In the talks with Austrian representatives in the village of Tešići near Niš on 24 July 1737, Petrović and Patriarch Šakabenta promised Field Marshal Seckendorff that they would mobilise the Kuči and other Highland tribes. Five hundred Kuči men, 200 Vasojevići, and Piperi, among others, were prepared. Šakabenta and Petrović called on Sava Petrović to join the war against the Ottomans, but he was under the influence of the Republic of Venice and remained inactive during the war. Petrović asked Field Marshal Seckendorff that, in the event that the rebels won, he would oversee the troops in his stead. An uprising broke out in Montenegro while talks were still underway.

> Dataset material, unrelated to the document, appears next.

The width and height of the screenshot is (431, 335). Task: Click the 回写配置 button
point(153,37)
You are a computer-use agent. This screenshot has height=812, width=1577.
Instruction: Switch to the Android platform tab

Petrović's rebels, Serbian troops, and an auxiliary force of Mlatišuma attacked local Muslims. According to Serbia's plan, they were to take over Novi Pazar, Rožaje, Bijelo Polje, and Peć. A Serbian detachment attacked Bihor and pushed through to Godijevo, where they set up headquarters in the house of Mustafa Sijarić. Petrović learned that the Ottomans planned to first attack Župljani, which was already allied with the Venetians. He informed Jerolim Buća, an intendent in Cattaro, that Derviš-paša Čengić had been ordered to divert his army from the Sanjak of Herzegovina towards Knin, and that Vizier Mustafa-paša had been ordered to move towards Zadar with the armies of other sanjaks and 4,000 Tatars. This information was likely exaggerated.

==Death and legacy==
Petrović died on the Jelica mountain in 1737 and was buried there. In 1766, his son Grigorije, who became the archimandrite of Niš, exhumed his remains and reburied them in the village of Bošnjace near Leskovac. In 2014, 277 years after his death, his remains were moved again, this time to his birth village of Kosor. His uncle Mirčeta's grandson Martin Popović became vojvoda. Though Petrović's siblings and their descendants continued to use the surname Petrović, his offspring adopted the surname Radonjić.

Epic poems have been written about his life, including Ustanak sedmoro Brda i Arbanasa (The Uprising of the Seven Hills and the Albanians).